Auch in anderen Fächern wie Erdkunde, Geschichte und Naturwissenschaften schnitten zweisprachige Schüler etwas besser ab, wenngleich die Unterschiede nicht so ausgeprägt waren. „Zweisprachige Schüler haben nicht nur in Englisch einen Vorteil, sondern auch in anderen Fächern, sogar in Spanisch“, sagte Ignacio, einer der leitenden Forscher des Berichts.
Erkenntnisse
Länder, die Englisch als Zweitsprache einführen möchten, können viel von der zweisprachigen Bildungspolitik Spaniens lernen. Zunächst gilt es, realistische Erwartungen zu setzen. Der Schwerpunkt sollte nicht darauf liegen, den Schülern muttersprachliche Englischkenntnisse zu versprechen, sondern ihnen praktische Kommunikationsfähigkeiten zu vermitteln, die ihnen eine wirksame Teilnahme an einer globalisierten Welt ermöglichen.
Wichtig ist auch, früh mit der Sprachförderung zu beginnen. Die Länder sollten Englisch bereits in der Grundschule einführen und den Schülern während der gesamten Lernphase kontinuierliche Unterstützung bieten. Dieser Ansatz stellt sicher, dass die Studierenden eine solide Grundlage aufbauen, die im weiteren Verlauf ihrer Ausbildung weiter gestärkt werden kann.

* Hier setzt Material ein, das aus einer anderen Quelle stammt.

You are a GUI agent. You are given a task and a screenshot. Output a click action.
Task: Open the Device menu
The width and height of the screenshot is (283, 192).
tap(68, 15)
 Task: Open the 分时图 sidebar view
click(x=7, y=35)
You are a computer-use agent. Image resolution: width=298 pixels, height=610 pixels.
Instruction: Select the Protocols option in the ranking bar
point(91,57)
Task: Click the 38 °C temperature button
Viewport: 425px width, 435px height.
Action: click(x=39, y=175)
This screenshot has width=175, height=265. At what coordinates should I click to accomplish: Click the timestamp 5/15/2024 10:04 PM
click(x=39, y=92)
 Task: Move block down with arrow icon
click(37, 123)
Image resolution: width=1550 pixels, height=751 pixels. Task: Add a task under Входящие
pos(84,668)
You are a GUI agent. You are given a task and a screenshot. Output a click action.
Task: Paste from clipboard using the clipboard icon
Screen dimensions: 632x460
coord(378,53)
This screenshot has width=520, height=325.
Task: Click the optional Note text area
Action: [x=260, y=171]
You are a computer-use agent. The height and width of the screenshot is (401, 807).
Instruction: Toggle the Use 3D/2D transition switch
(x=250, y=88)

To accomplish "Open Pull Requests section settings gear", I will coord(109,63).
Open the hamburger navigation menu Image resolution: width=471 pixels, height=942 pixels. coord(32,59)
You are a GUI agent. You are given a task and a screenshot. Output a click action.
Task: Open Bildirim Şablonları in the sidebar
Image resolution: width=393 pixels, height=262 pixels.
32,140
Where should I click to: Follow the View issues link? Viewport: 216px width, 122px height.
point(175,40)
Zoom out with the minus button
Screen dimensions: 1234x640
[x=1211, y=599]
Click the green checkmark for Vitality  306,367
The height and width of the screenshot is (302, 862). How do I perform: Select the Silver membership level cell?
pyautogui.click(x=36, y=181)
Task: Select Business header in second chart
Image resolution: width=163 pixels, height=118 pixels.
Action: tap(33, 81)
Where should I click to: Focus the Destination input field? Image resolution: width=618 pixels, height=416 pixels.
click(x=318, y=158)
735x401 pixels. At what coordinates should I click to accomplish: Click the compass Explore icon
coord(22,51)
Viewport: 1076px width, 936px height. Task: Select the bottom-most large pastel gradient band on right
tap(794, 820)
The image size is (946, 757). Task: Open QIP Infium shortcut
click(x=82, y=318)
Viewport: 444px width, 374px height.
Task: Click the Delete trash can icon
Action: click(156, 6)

Eine weitere wichtige Lektion besteht darin, der Lehrerausbildung Priorität einzuräumen. Lehrer müssen fließend Englisch sprechen und sich mit Lehrmethoden gut auskennen. Dadurch wird sichergestellt, dass die Lehrkräfte nicht nur Fachinhalte auf Englisch vermitteln, sondern den Schülern durch das Erlernen weiterer Fächer auch zu einem besseren Verständnis der Sprache verhelfen.
Die Länder müssen außerdem dafür sorgen, dass ausreichende Ressourcen bereitgestellt werden, darunter ein gleichberechtigter Zugang zu Lehrmaterialien und Infrastruktur. Ohne diese Ressourcen können Unterschiede bei den Bildungsergebnissen auftreten, wie dies in einigen Regionen Spaniens zu beobachten ist.
Ein wichtiges Element zur Verbesserung des zweisprachigen Unterrichts ist die regelmäßige Kontrolle und Anpassung des Programms. Durch kontinuierliche Beurteilung können Bereiche identifiziert werden, in denen die Lernergebnisse der Schüler und die Effektivität der Lehrer verbessert werden können. Dies ermöglicht es dem Bildungssystem, flexibler und reaktionsfähiger zu werden.